## GIVEN DATA

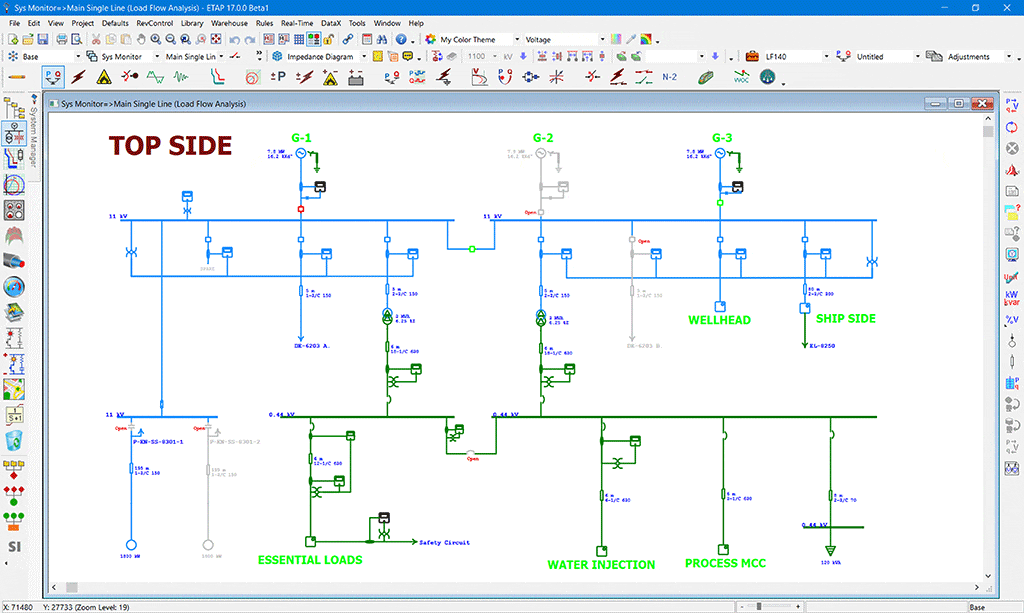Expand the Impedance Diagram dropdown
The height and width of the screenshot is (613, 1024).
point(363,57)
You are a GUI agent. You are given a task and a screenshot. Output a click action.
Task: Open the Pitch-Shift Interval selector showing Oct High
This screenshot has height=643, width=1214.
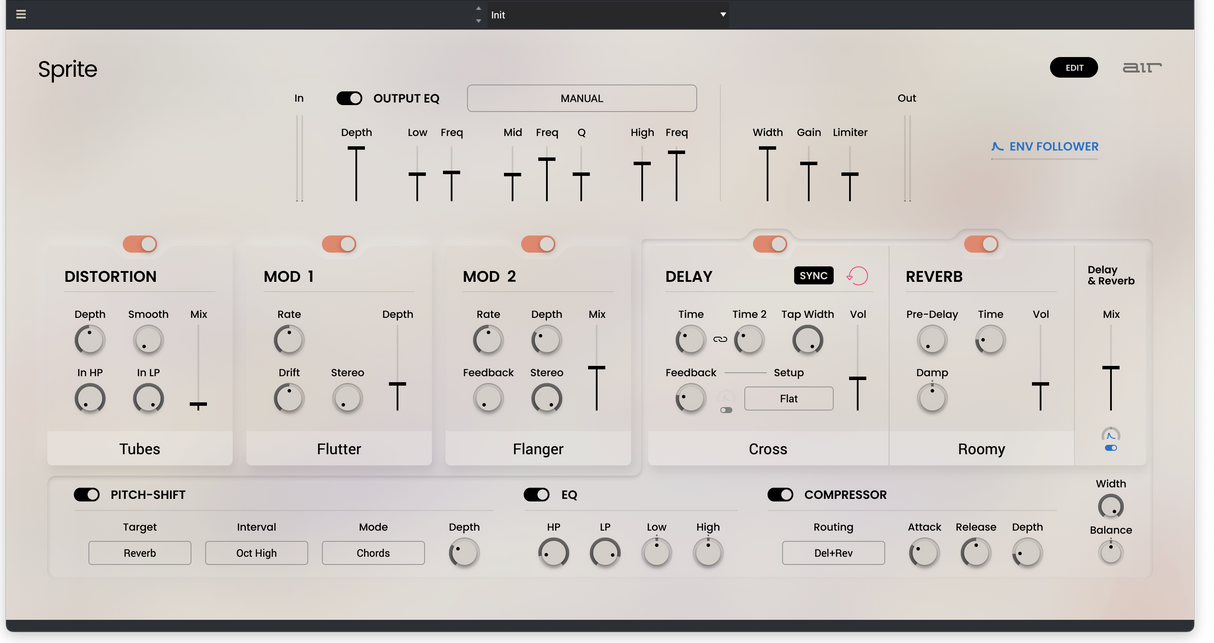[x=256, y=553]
==
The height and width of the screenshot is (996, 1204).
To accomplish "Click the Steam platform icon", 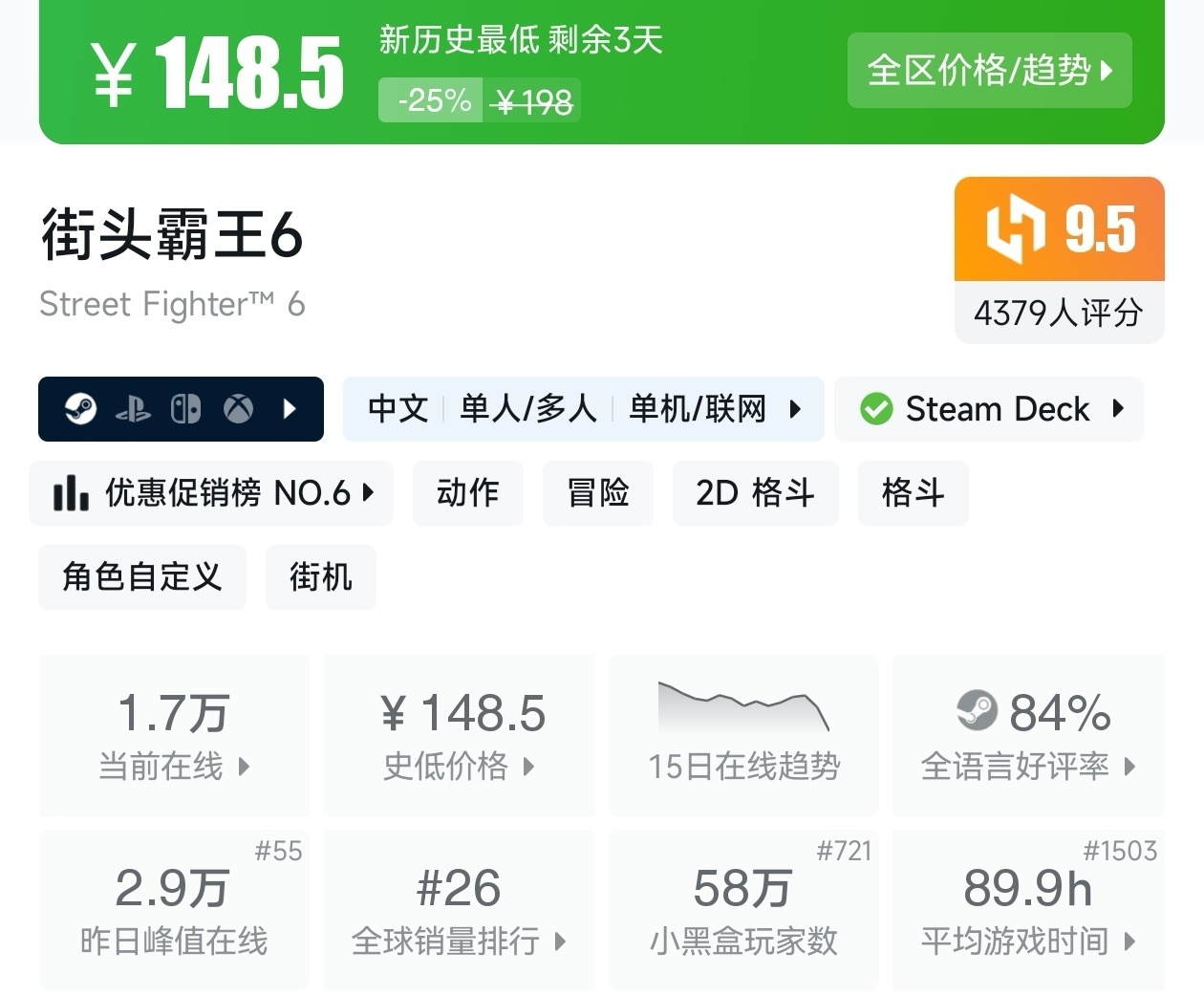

## WRITTEN INSTRUCTION
Lay out the rows starting at the line that contains "The height and width of the screenshot is (996, 1204)." and ending at the line that contains "the Steam platform" as a JSON list of strings, one string per line, with blank lines left out. Leave the pictures out of your answer.

## RESULT
[
  "The height and width of the screenshot is (996, 1204).",
  "To accomplish \"Click the Steam platform icon\", "
]